Queensland Floods

It may be that Australians, in particular rural Australians, are coping with the floods so well because they are used to fending for themselves. Easy going because they know they have to find a solution: it seems a waste of time to whinge about it. Especially in an emergency situation. In Holland for instance, people seem to complain, sometimes because they are used to other people fixing their problems. I've heard about farmers lifting their harvests on barges (flat bottomed big boats), to be picked up by a semi-trailer truck. The post offices are still delivering and keeping mail that can't be delivered at the post office. Centrelink, the organisation that deals with unemployment benefits, has set up mobile offices to visit people that are unable to collect their money.

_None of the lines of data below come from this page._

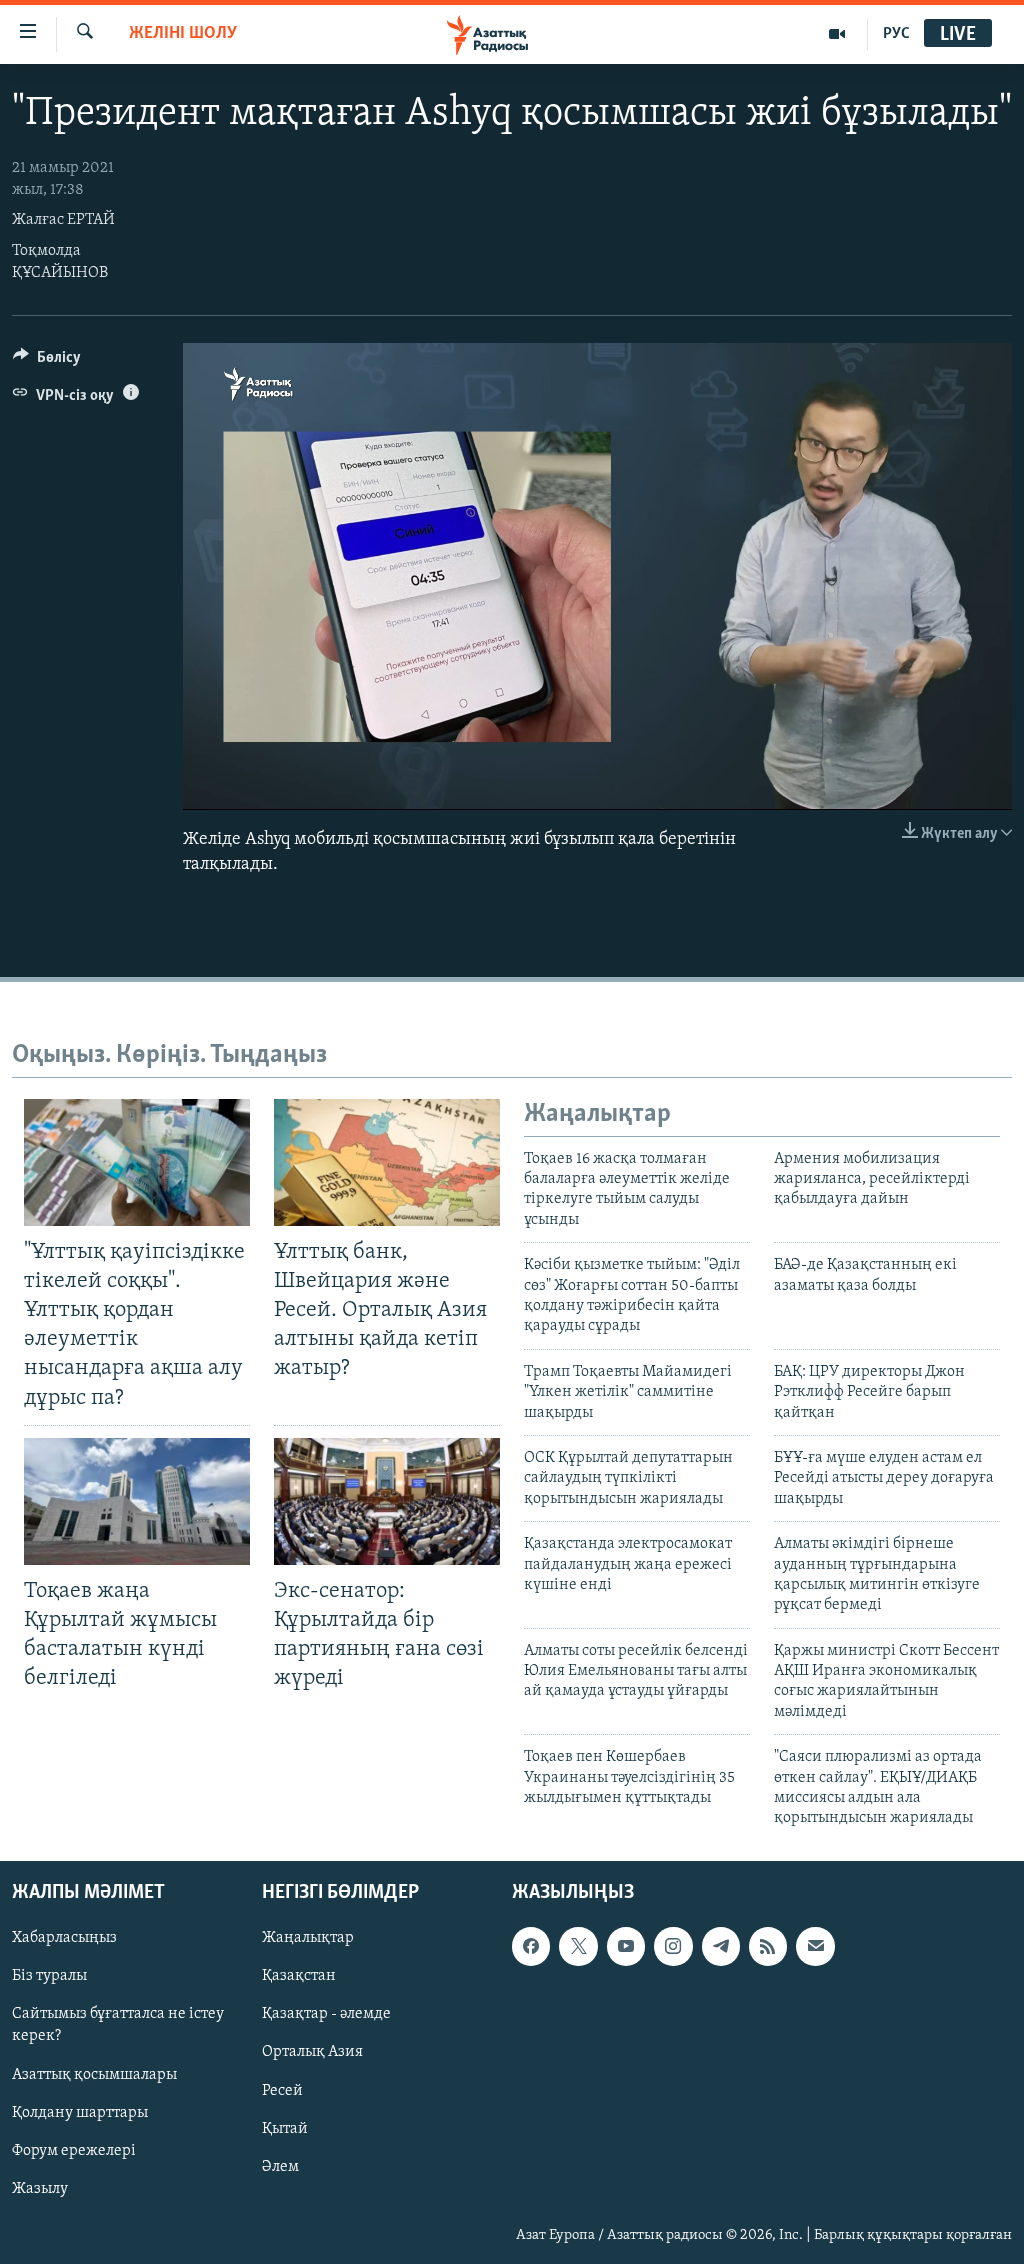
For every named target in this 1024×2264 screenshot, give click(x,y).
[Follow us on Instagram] (673, 1946)
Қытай (285, 2128)
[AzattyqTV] (837, 34)
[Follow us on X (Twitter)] (578, 1946)
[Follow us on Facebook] (531, 1946)
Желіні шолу (183, 34)
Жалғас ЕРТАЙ (63, 220)
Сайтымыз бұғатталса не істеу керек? (118, 2025)
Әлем (280, 2166)
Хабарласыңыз (64, 1938)
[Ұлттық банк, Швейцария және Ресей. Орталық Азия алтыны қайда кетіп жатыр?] (387, 1162)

Even insurance companies come to set up business close to the people that need it.

If the pub is surrounded by water, well, you find a tinny or a row boat to get to the pub.
Just amazing for people from Europe I think. How well people adapt here.
If the police department is short of a boat, they wade to a scene of crime, waist high in water.

It's still a tragedy though; the impact of this all will last for months. Most farmers are not insured against flooding, because the premiums are astronomical. Many farmers have lost everything...

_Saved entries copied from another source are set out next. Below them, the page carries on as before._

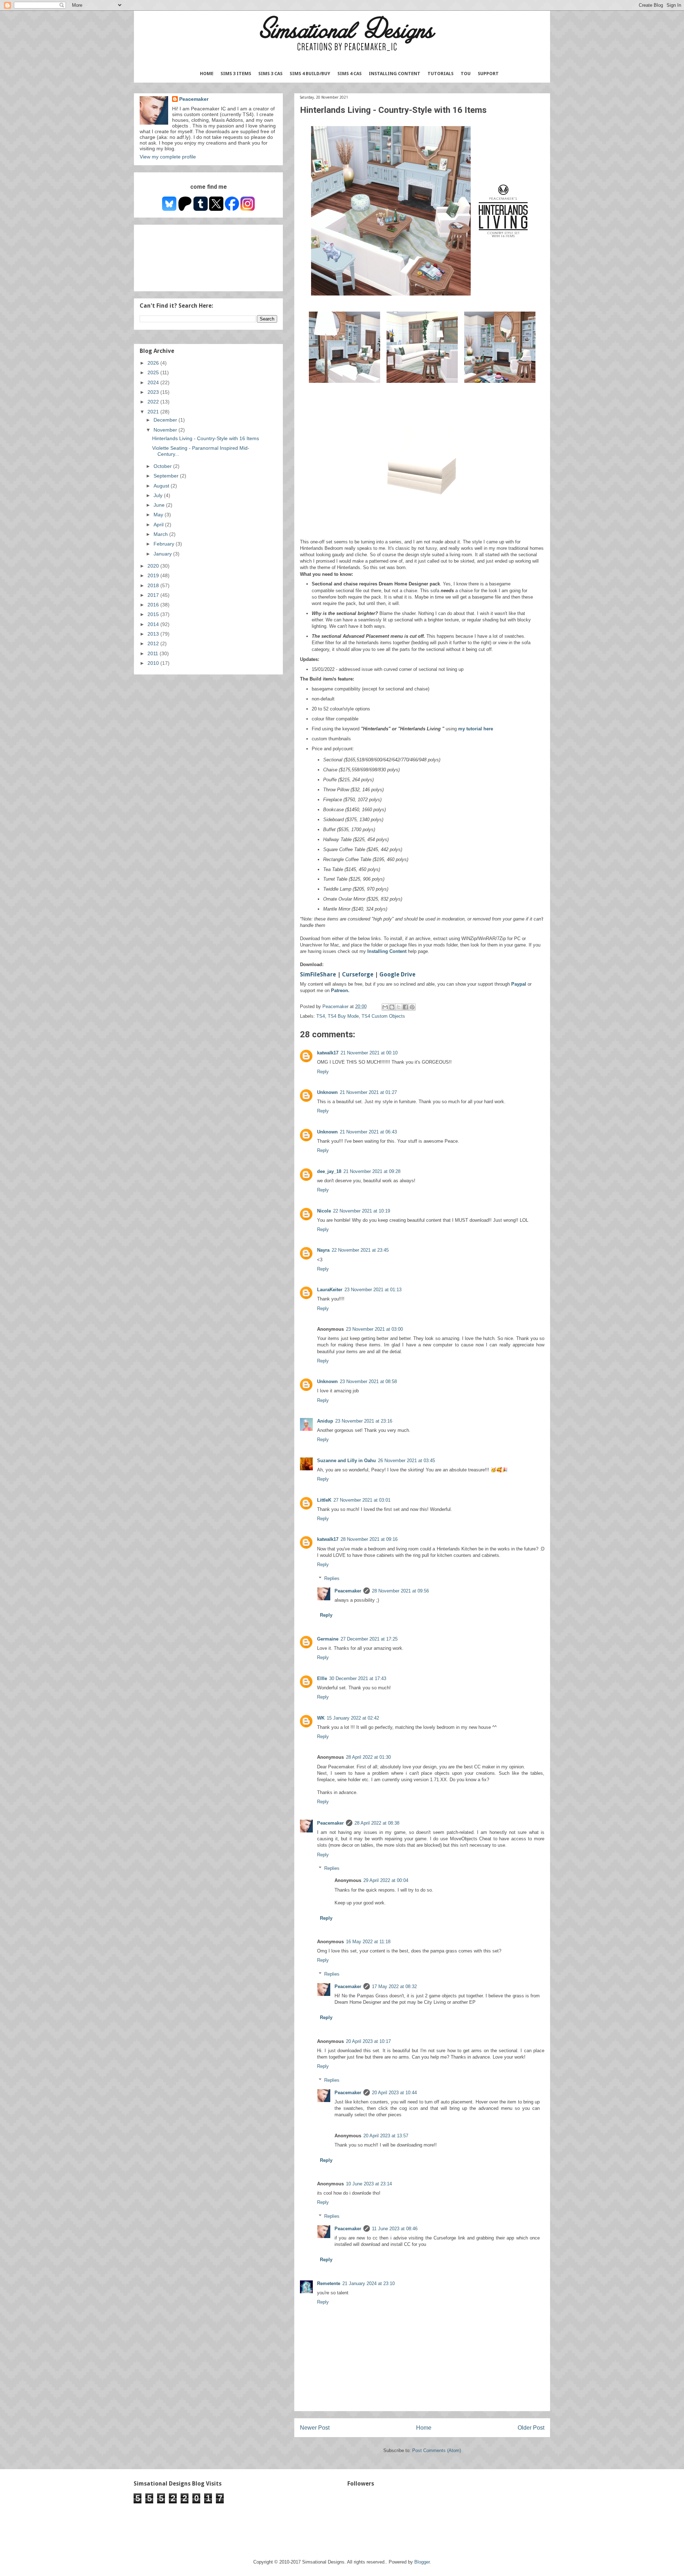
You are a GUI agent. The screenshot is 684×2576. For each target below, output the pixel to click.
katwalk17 (327, 1052)
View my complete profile (168, 157)
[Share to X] (398, 1007)
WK (321, 1718)
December (166, 420)
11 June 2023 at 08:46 (395, 2228)
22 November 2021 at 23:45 (360, 1250)
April (159, 524)
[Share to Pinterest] (412, 1007)
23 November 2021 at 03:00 (374, 1329)
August (162, 486)
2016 (153, 605)
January (163, 554)
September (167, 476)
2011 (153, 653)
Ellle (322, 1678)
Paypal (519, 984)
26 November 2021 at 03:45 (406, 1460)
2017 (153, 595)
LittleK (324, 1500)
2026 (153, 363)
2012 (153, 643)
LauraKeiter (329, 1289)
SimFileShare (318, 974)
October (163, 466)
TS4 (320, 1016)
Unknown (327, 1092)
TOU (466, 73)
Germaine (327, 1639)
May (159, 514)
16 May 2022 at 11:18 (368, 1941)
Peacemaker (348, 1591)
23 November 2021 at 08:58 (368, 1381)
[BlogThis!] (391, 1007)
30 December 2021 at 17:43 (357, 1678)
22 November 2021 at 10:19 (361, 1211)
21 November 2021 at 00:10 (369, 1052)
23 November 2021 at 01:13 (372, 1289)
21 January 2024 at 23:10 (368, 2283)
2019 (153, 575)
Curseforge (358, 974)
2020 (153, 566)
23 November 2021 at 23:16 (363, 1421)
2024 (153, 382)
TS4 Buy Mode (343, 1016)
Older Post (531, 2428)
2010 (153, 663)
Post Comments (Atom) (436, 2450)
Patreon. (340, 990)
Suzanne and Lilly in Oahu (346, 1460)
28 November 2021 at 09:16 (369, 1539)
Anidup (325, 1421)
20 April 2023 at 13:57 (385, 2135)
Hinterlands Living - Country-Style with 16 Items (205, 438)
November (166, 430)
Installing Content (394, 73)
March (161, 534)
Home (206, 73)
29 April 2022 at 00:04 (385, 1880)
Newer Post (315, 2428)
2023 (153, 392)
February (165, 544)
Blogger (422, 2562)
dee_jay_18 (329, 1171)
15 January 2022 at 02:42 (353, 1718)
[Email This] (385, 1007)
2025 (153, 372)
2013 (153, 634)
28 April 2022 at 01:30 (368, 1757)
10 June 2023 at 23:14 (369, 2183)
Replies (332, 1578)
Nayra (323, 1250)
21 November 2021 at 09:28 (371, 1171)
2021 (153, 411)
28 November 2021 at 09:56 (400, 1591)
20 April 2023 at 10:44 (394, 2092)
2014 (153, 624)
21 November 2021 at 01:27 (368, 1092)
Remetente (328, 2283)
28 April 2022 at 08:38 (376, 1823)
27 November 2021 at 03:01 (361, 1500)
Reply (323, 1071)
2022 (153, 402)
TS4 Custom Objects (383, 1016)
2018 (153, 585)
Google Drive (397, 974)
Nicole (324, 1211)
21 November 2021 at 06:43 (368, 1132)
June (160, 505)
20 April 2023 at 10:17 (368, 2041)
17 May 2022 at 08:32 (394, 1986)
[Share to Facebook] (405, 1007)
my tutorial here (475, 728)
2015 (153, 614)
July (159, 495)
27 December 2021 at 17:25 (369, 1639)
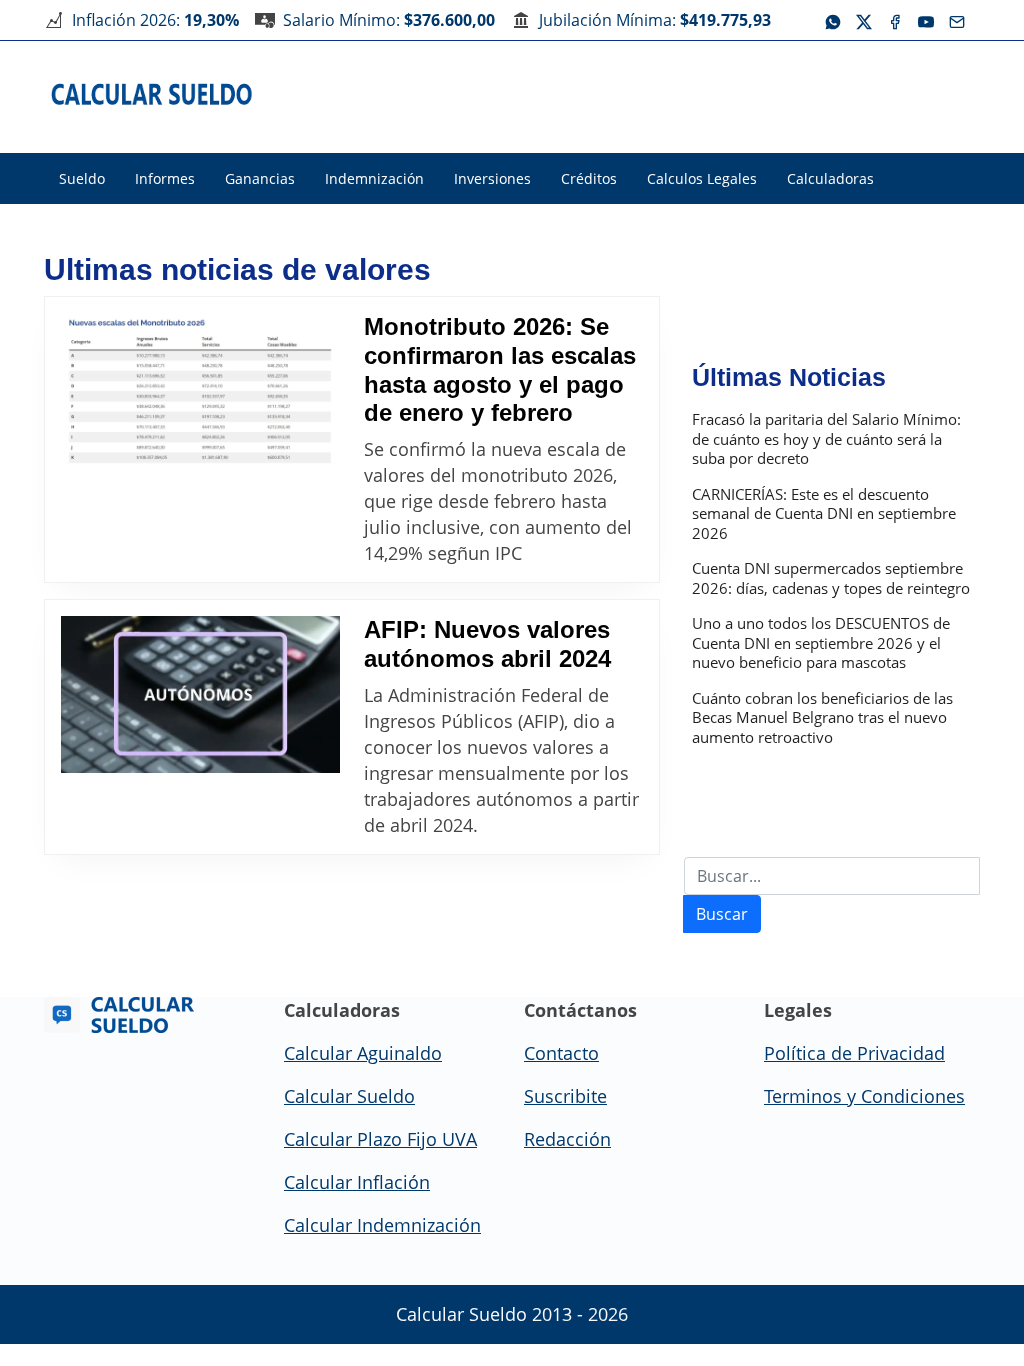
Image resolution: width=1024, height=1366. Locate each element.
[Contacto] (957, 20)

Premier Anna Bligh says that the over-all damage will exceed 5 billion dollars. She has appointed an army dude,  Major General Slater, to oversee the rebuilding of the state of Queensland.

Many flood-affected people are keeping their spirits up by playing ball games whilst waiting for the water level to go down, helping neighbours and council sand bagging where needed, helping distribute food supplies etcetera.

I still have the New Orleans Cyclone TV pictures in mind-  where many people panicked, cried, seemed hopeless and helpless. Not so in Queensland it appears... for now.